Last week’s budget has transformed the political landscape. The welfare cap, new savings and pensions freedoms and ‘NISA’s, have all been much commented on. So too other micro measures, like the very welcome continued investment in science and innovation for the innovation economy, and support for exports.

But I think the events of Wednesday went far beyond entrenching the defining key fiscal reforms of ‘Osbornomics’. It laid down the dividing lines on which we will fight, and can win, the next election. And as we saw in the Chamber on Budget day it has brilliantly exposed the growing tensions between Ed Balls and Milliband, who couldn’t agree how to respond. This is a slow-fuse torpedo Budget which has holed Labour amidships. You can already hear the cracking as their ship founders.

With Election Day now less than 14 months away, after the phoney war of the last two years, the Budget marked the real beginning of Election 2015 hostilities. Chancellor Osborne unleashed his pre-D Day economic barrage from the Treasury artillery on Wednesday. And – to the embarrassment of all watching on – Her Majesty’s Opposition seemed to have turned up armed with little more than a water pistol.

With just over a year until the public has to decide whose finger it wants on the nuclear button, the choice is becoming brutally clear. On Wednesday, George Osborne had the guts to tell the public the truth about the scale of the car crash in the public finances under Labour. He was candid in saying that we don’t currently export enough, manufacture enough or build enough. He didn’t flinch in addressing the long-term structural faults that have bedevilled our economy for a generation, namely spending too much and saving too little. He was refreshingly frank about the scale of the challenge, the work still to be done and the measures needed to finish the job. The message was clear: it isn’t easy, but we’re getting back on track. Don’t hand the car keys back to the debt drunkards who crashed the British economy last time, are in denial and show no signs of any attempt at economic rehab. It was a crystal clear, hard edged political and economic Budget which framed a clear choice.

The contrast with Ed Milliband’s response was palpable. Here was Milliband’s chance to set out the defining vision of his new One Nation economics. His chance to share the fruits of the detailed, provocative and potentially interesting policy review carried out by Jon Cruddas and Lord Glasman to define a popular capitalism of ‘moral markets’.

Yet what we saw on Wednesday was an embarrassing mix of class war, pantomime knockabout and red meat for Labour’s union paymasters. Milliband’s performance really was woeful. Don’t take it from me. Even centre-left commentators were embarrassed. The pained faces on the Labour frontbench said it all. In the Chamber there’s only one thing worse than the barrage of noise from your opponents on the other side.
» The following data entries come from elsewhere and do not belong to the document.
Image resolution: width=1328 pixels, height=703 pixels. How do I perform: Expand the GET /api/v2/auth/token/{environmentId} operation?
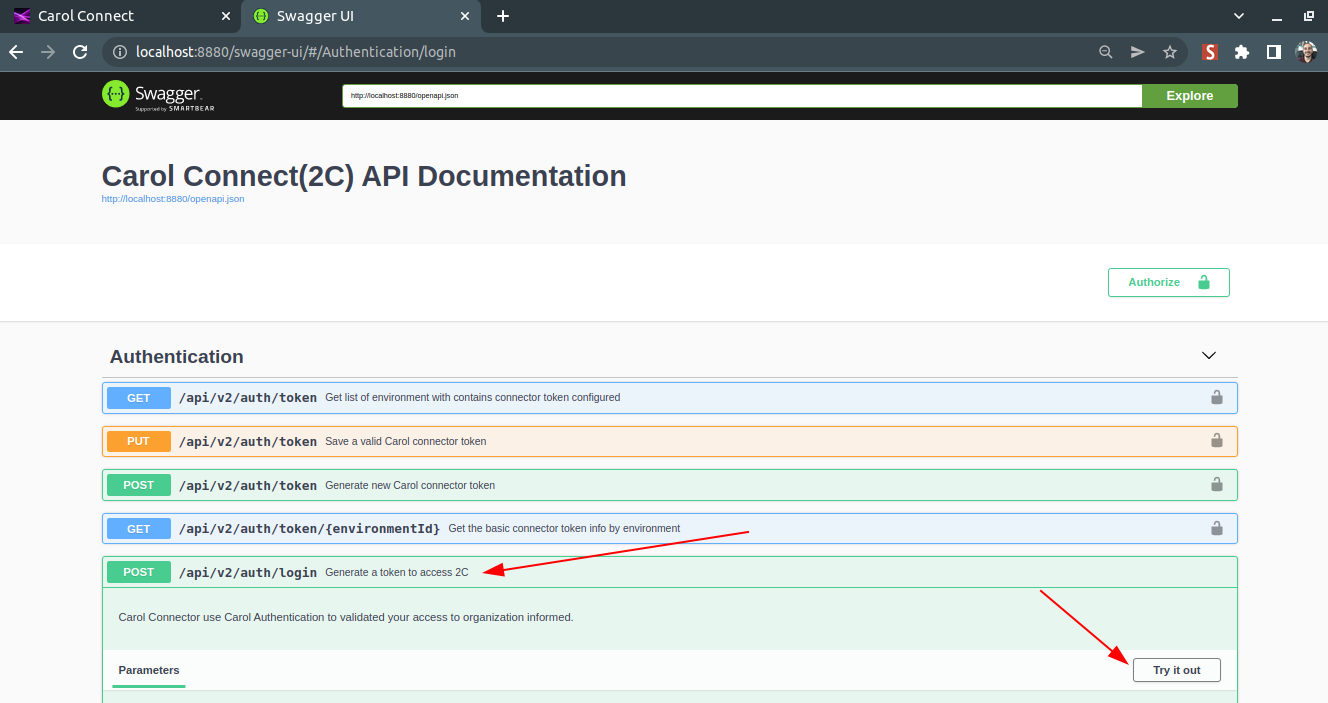point(308,528)
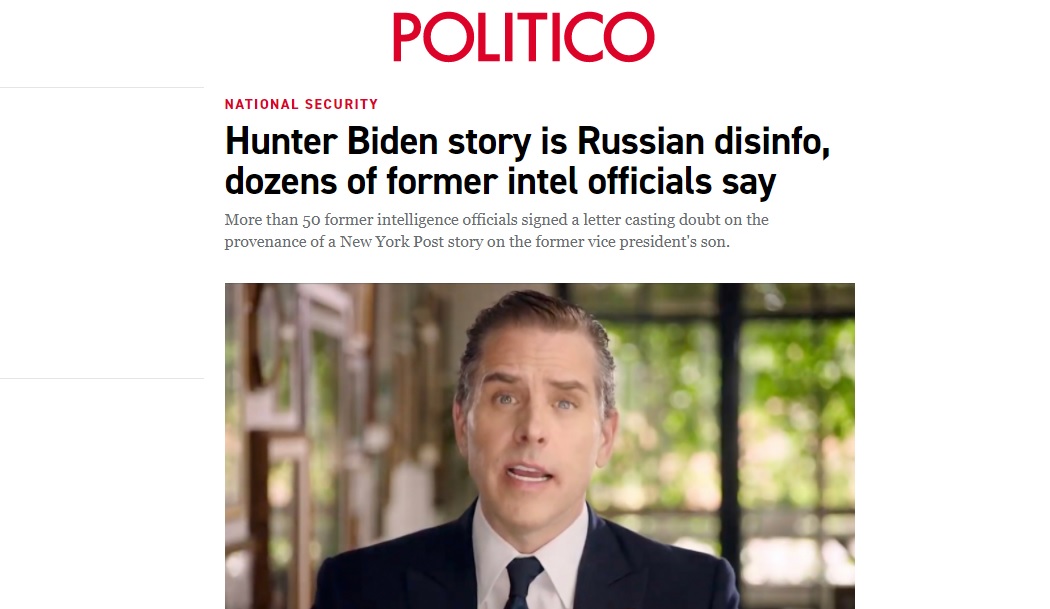This screenshot has width=1050, height=609.
Task: Click the letter "P" of the POLITICO logo
Action: 406,37
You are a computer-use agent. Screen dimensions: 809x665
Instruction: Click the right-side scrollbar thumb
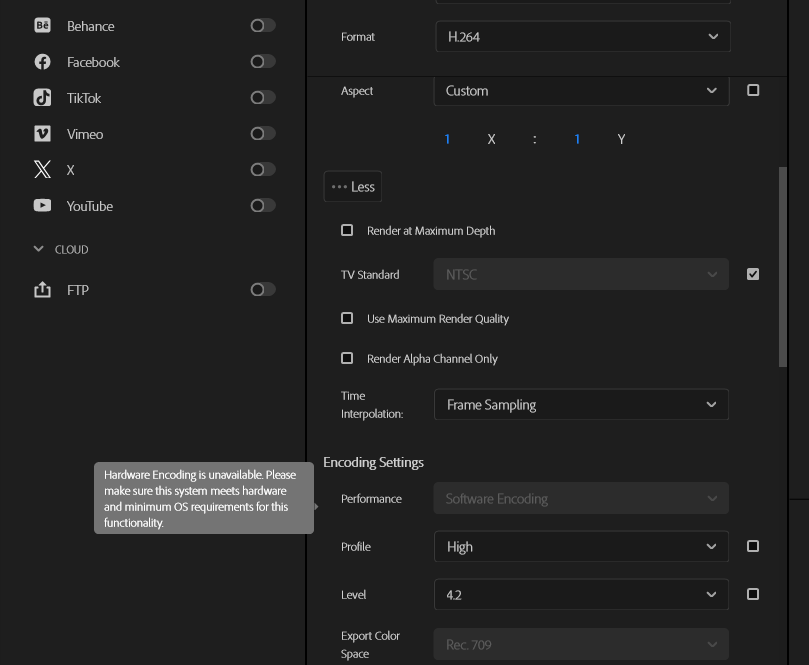click(781, 265)
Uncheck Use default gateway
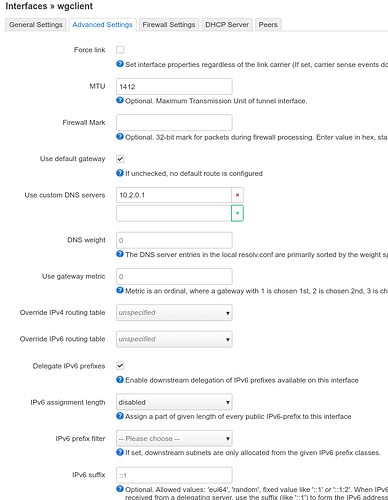This screenshot has height=500, width=388. (x=120, y=159)
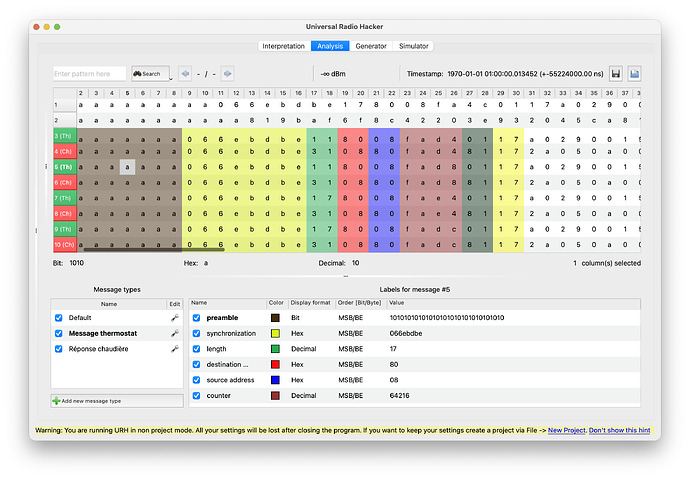The width and height of the screenshot is (690, 479).
Task: Edit Message thermostat wrench icon
Action: point(175,333)
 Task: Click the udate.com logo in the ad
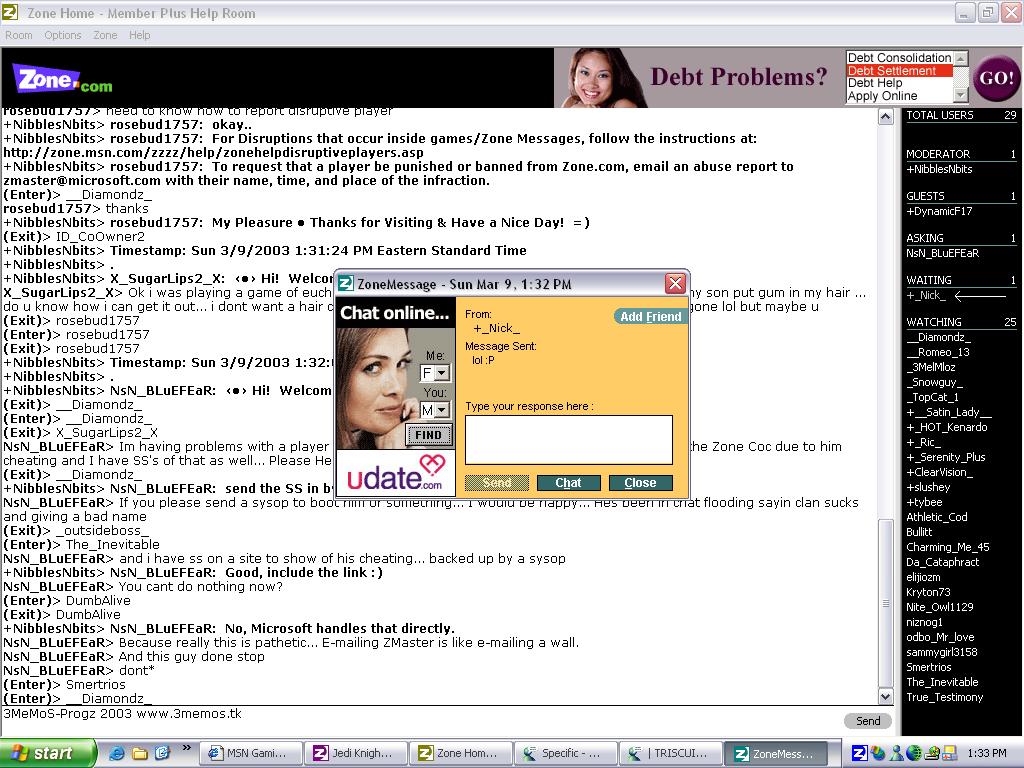[395, 473]
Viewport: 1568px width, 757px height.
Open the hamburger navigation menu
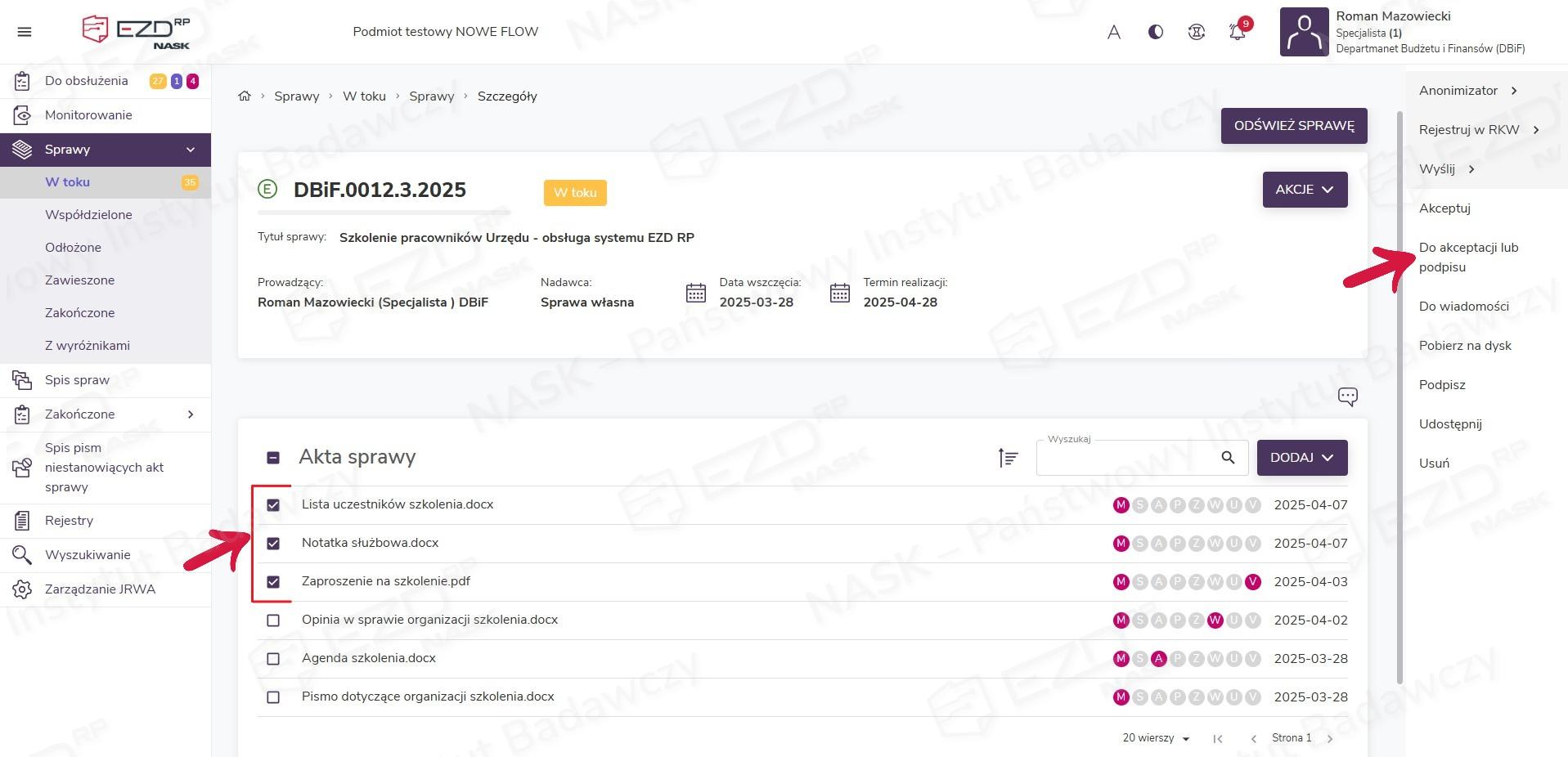25,32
Silence from your own behind you. As Milliband played Sixth Form knockabout we watched in silence as his own benches, including some on his front bench, winced.

The fact is that his performance is symptomatic of the uneasy truce at the top of the Labour party which is fraying fast. As witnessed by Ed Balls’ sour post-Budget briefing to journalists, Wednesday exposed real tensions in the Shadow Cabinet. It has become painfully obvious that Balls and Milliband had not been able to prepare an agreed response. Balls’ contempt for Milliband’s ‘New Socialism’, and Milliband’s recognition that his Shadow Chancellor’s unapologetically Brownite views and inability to accept any responsibility for the failures of the Brown debt crash are an election-risking albatross around the party’s neck – have been made clear for all to see.

The remorseless nature of election scrutiny soon uncovers which party is bluffing their way through. Last week, the Chancellor showed that only the Conservatives have the serious policies for these serious times, whilst Labour fell apart in a vacuum of stale phrases and retro class war.

It’s clear that Milliband and Balls are not at one. This weekend’s polls show their inability to set out a shared, coherent, and responsible economic programme to deal with the debt legacy they left us is rightly alarming middle England. The Budget showed what is becoming increasingly apparent – the reforming, entrepreneurial, progressive centre-ground agenda is now led by a new generation of Conservatives. And Balls and Milliband’s deep tensions over how best to respond to Osbornomics are splitting the Shadow Cabinet.

Ed Milliband is going to have to decide whether he is bold enough to reshuffle his cabinet, and his Chancellor, to stand a chance of winning. Or will he continue with the current muddle and hope the consolidation of the public sector and Lib-Lab centre left core vote, off the back of likely Government unpopularity following a hugely difficult programme of austerity, is enough to disguise the cracks and get them into office?

This week’s Budget has made that a lot less likely. He’s shown in his treatment of his brother that he has the killer instinct when required. Will he take the opportunity of a summer reshuffle to repair the damage this week’s torpedo Budget has done to his economic credibility? Or risk failing the no:1 test of any Opposition: economic credibility.